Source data
━━━━
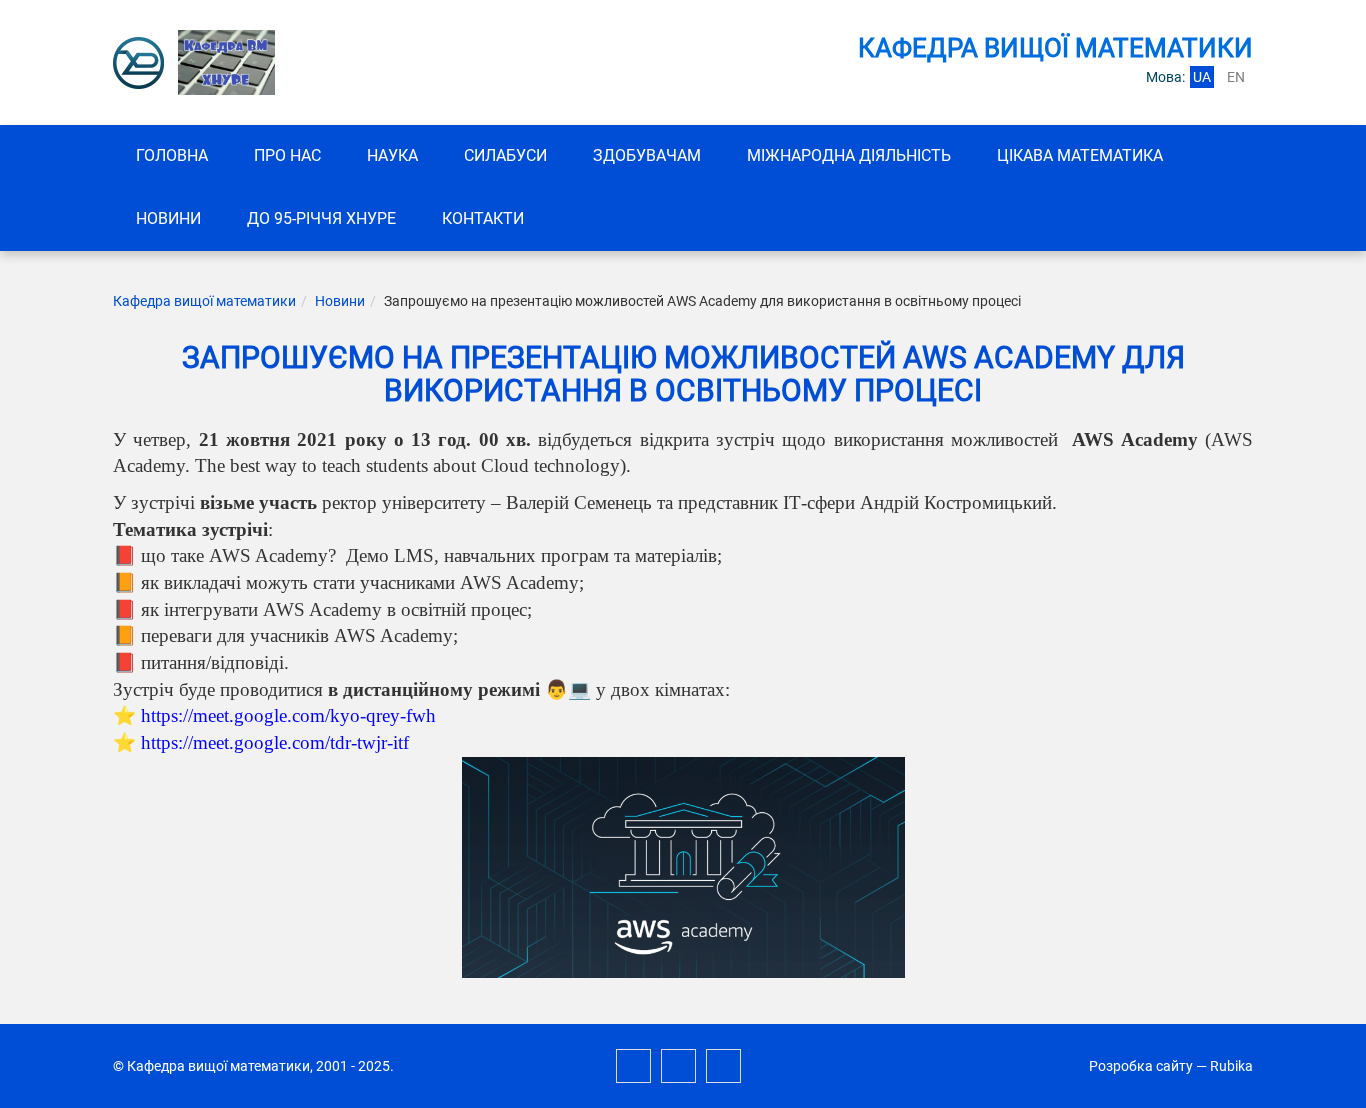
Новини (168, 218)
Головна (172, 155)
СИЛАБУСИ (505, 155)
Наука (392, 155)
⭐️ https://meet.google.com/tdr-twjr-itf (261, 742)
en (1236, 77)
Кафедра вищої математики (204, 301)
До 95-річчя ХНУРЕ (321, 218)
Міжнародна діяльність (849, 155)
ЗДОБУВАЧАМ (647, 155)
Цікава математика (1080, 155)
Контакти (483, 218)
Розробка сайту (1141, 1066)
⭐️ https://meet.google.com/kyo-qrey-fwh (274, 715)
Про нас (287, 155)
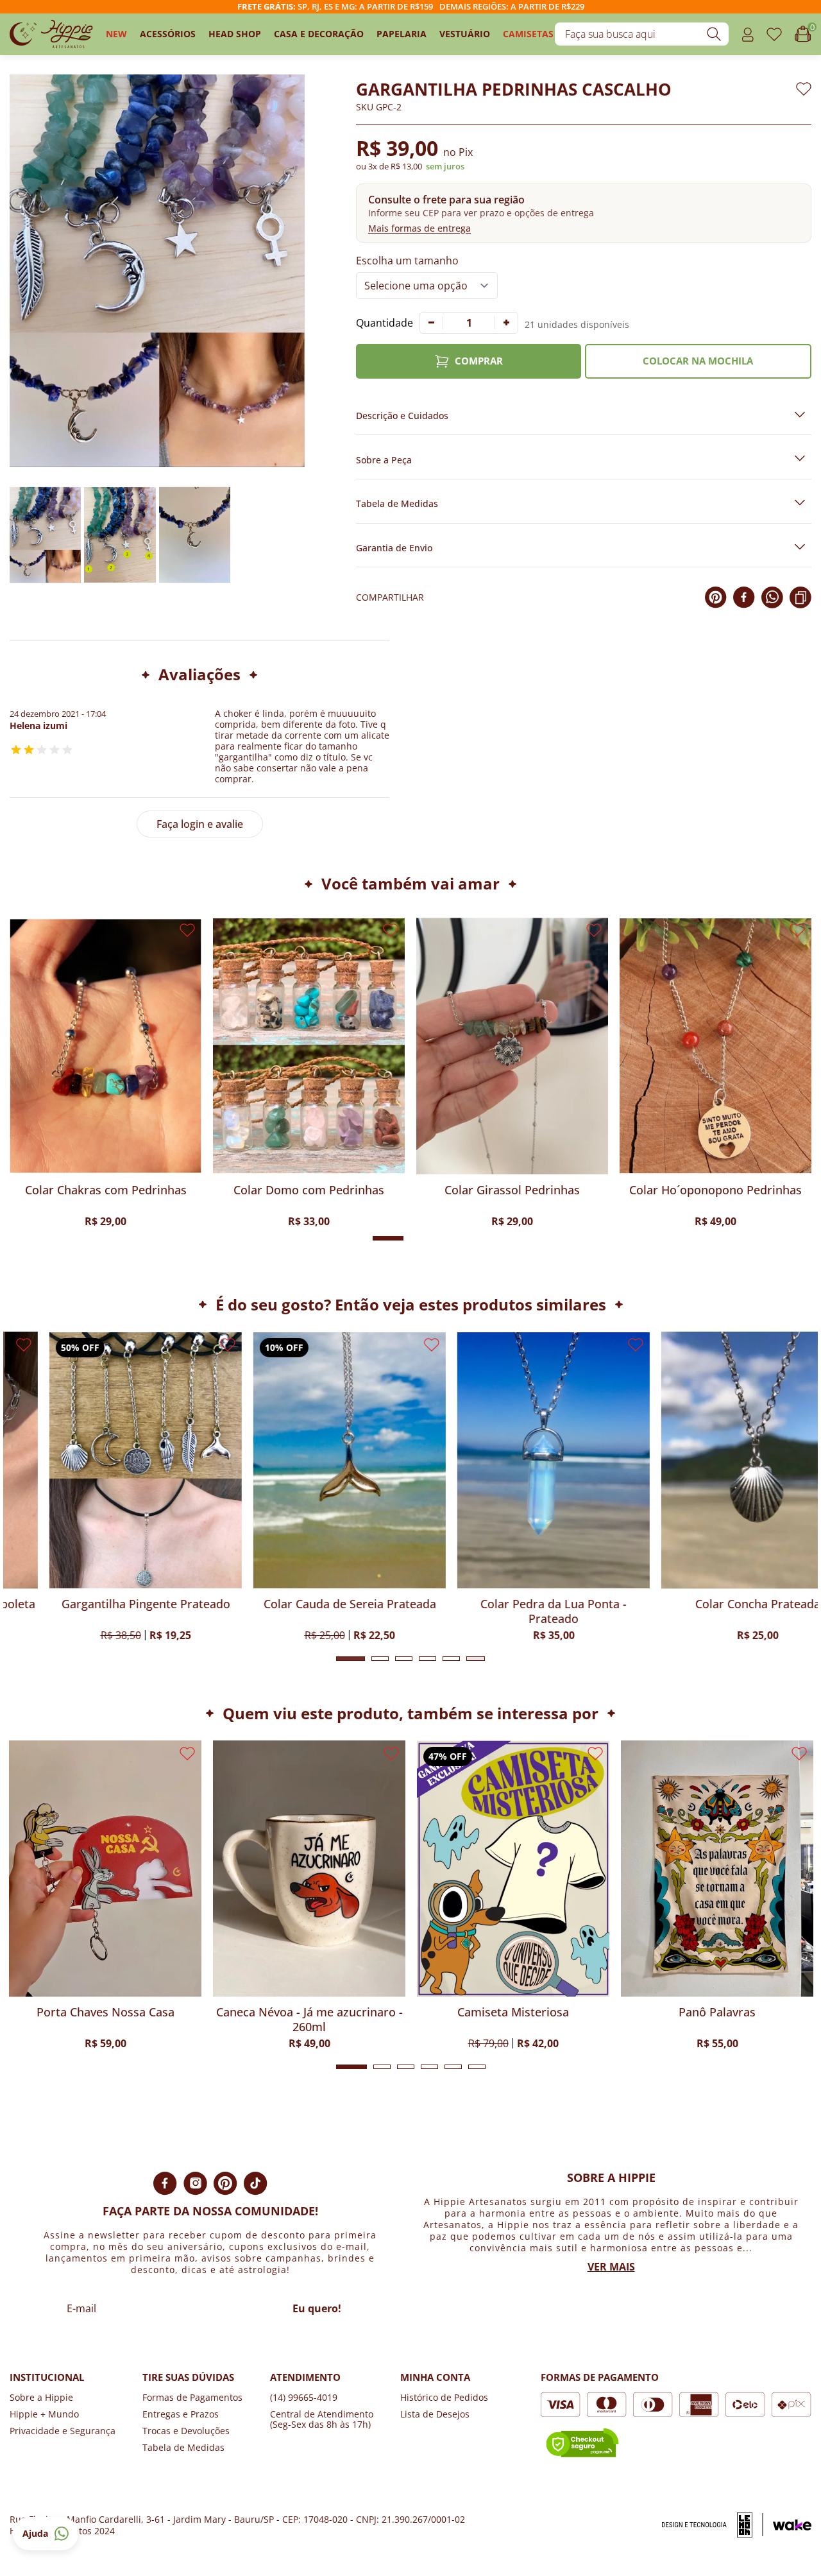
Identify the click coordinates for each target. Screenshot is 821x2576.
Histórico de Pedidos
━━━━
EXERCISE DETAILS ▸
Print every record above exactly, but no pictures.

COMPLETED EXERCISE ▸
Новини (168, 218)
Головна (172, 155)
СИЛАБУСИ (505, 155)
Наука (392, 155)
⭐️ https://meet.google.com/tdr-twjr-itf (261, 742)
en (1236, 77)
Кафедра вищої математики (204, 301)
До 95-річчя ХНУРЕ (321, 218)
Міжнародна діяльність (849, 155)
ЗДОБУВАЧАМ (647, 155)
Цікава математика (1080, 155)
Контакти (483, 218)
Розробка сайту (1141, 1066)
⭐️ https://meet.google.com/kyo-qrey-fwh (274, 715)
Про нас (287, 155)
Identify the click coordinates for each target. Screenshot is 821x2576.
Histórico de Pedidos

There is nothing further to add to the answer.